Building community/​ideology

So far, we’ve done a great job of growing without compromising on intellectual standards. The Facebook group, for instance, is about six times the size it was when I joined, but the discussion is still lively and interesting. But we’ll need to devote lots of resources to making sure this continues through the next few orders of magnitude, and that’s not something we can easily outsource. There’s some progress being made right now, on Wikipedia editing and discussion media, but I think we can do much more to ensure that as the community grows we maintain its high quality of thought.
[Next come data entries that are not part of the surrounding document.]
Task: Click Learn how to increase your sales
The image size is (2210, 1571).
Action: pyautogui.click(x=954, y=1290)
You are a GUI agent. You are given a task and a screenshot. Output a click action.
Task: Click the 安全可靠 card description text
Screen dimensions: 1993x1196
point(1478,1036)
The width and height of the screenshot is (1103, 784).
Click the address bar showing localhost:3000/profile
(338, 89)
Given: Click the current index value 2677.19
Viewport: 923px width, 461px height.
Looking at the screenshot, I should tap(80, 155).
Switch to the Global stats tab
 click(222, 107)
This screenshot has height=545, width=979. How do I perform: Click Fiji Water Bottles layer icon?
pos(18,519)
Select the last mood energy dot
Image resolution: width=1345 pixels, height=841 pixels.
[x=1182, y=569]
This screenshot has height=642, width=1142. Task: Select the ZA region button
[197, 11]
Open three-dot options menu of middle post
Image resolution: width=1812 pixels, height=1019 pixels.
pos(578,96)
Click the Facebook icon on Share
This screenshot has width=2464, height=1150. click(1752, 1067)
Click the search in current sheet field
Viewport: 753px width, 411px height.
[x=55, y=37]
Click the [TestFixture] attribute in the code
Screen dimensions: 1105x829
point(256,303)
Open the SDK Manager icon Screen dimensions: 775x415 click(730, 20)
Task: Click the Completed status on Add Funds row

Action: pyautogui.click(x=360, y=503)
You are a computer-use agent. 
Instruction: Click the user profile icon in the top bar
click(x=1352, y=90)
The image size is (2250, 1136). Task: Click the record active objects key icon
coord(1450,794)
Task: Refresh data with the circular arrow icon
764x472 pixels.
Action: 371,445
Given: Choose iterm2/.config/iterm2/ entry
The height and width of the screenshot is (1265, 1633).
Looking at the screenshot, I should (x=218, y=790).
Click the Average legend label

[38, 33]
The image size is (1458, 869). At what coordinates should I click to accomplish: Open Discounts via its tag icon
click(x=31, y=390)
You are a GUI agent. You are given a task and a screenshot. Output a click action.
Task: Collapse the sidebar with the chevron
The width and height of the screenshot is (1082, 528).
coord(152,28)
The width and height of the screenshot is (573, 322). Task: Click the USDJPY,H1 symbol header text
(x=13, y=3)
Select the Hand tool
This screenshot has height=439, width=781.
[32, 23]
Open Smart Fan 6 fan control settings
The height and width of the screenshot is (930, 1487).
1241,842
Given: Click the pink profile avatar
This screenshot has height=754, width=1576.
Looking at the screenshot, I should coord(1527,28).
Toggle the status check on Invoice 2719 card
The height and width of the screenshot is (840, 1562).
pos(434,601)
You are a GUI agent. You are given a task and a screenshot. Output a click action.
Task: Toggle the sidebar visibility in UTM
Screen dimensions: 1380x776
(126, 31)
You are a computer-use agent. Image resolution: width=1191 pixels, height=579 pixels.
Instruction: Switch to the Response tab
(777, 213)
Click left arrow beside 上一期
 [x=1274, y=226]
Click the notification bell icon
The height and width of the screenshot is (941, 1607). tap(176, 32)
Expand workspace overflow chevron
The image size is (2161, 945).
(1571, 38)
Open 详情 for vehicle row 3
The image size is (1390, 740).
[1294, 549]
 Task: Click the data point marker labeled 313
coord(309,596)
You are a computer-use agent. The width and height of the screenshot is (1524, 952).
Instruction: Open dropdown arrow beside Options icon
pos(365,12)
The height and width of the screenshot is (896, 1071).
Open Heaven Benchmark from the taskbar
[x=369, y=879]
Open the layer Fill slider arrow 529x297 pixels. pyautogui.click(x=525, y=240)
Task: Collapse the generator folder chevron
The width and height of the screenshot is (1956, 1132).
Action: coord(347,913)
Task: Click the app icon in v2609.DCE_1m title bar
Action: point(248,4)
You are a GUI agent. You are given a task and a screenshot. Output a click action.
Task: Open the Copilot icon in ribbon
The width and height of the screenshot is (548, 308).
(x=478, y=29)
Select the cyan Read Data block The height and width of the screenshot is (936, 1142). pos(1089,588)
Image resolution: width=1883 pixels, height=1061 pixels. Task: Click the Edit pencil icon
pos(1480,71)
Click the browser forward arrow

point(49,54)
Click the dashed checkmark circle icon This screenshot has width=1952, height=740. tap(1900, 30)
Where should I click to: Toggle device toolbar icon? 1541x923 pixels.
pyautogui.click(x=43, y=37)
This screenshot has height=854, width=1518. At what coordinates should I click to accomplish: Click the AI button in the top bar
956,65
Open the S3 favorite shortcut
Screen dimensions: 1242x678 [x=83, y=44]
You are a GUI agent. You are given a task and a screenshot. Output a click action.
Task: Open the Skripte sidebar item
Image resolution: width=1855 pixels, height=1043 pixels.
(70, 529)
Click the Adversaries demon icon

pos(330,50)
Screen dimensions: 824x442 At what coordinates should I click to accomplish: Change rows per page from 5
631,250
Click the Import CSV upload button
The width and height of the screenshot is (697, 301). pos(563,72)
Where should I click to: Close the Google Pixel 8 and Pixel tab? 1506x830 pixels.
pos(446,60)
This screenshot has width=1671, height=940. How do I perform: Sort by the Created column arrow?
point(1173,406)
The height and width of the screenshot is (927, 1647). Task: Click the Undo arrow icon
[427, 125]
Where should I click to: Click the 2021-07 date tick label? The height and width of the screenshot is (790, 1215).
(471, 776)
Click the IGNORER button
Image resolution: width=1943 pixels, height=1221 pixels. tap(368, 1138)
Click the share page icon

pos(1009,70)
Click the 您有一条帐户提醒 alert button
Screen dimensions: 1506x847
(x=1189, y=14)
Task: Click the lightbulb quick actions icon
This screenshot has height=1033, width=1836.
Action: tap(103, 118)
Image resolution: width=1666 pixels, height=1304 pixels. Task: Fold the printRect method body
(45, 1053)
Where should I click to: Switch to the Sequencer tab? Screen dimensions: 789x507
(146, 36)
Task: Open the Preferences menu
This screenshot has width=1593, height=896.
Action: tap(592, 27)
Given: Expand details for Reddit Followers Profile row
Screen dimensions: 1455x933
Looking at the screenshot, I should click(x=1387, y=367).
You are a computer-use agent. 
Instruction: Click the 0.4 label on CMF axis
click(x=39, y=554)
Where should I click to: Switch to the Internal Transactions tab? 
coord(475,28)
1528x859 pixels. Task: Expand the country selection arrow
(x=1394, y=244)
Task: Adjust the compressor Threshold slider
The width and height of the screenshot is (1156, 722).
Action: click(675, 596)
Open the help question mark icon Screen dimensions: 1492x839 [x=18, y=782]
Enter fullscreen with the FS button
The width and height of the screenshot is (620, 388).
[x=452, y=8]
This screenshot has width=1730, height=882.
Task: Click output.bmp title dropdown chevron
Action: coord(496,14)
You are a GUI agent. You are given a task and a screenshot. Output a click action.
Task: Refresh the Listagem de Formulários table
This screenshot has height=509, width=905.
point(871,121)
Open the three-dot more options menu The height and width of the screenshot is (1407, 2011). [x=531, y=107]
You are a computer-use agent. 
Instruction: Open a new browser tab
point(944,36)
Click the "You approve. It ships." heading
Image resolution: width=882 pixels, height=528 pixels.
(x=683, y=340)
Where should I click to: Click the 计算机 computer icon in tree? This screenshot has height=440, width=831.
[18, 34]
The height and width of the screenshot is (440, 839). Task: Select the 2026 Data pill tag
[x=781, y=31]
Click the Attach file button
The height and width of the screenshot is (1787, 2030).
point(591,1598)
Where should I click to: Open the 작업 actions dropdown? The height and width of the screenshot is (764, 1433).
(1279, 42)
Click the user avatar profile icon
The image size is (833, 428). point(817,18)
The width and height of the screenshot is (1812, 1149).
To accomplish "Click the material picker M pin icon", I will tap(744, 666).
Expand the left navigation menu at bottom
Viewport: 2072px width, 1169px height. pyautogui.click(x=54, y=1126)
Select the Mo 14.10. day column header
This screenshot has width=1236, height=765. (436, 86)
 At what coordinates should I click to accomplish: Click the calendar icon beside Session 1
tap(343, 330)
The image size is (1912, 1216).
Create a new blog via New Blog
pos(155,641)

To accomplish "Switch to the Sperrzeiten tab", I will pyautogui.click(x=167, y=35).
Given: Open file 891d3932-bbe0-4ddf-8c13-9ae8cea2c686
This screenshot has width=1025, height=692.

Being risk-neutral in donations

Donors driven by signalling, prestige, or warm fuzzies tend to be unhappy when charities they donate to don’t get results. But effective altruists know that individually, we should just be maximizing expected outcome, and if that requires a high-risk strategy, so be it. In other words, even if we’re personally risk-averse we should be altruistically risk neutral. This (hopefully) means that we can operate something like philanthropic venture capitalists—fund pie-in-the-sky ventures that are too risky for most donors, and thus collect a risk premium (paid in QALYs, not dollars, but it’s the same idea).

Funding meta things

It’s relatively easy for object-level effective interventions to get funds, because they can appeal to those even without the effective-altruist mindset. For “meta” organizations like 80,000 Hours and Giving What We Can, though, that’s not the case, so fundraising is harder for them. So donations from effective altruists are much less replaceable.

Well, these are the things I can think of off the top of my head. I’m guessing that because of replaceability concerns, at least one of these would be more effective than donating to GiveWell’s top charities for most people. Thoughts?


  1. A year is still a lot of lag time, but I think we’re getting better at this as the movement grows and the people who comprise it get more do-things-y.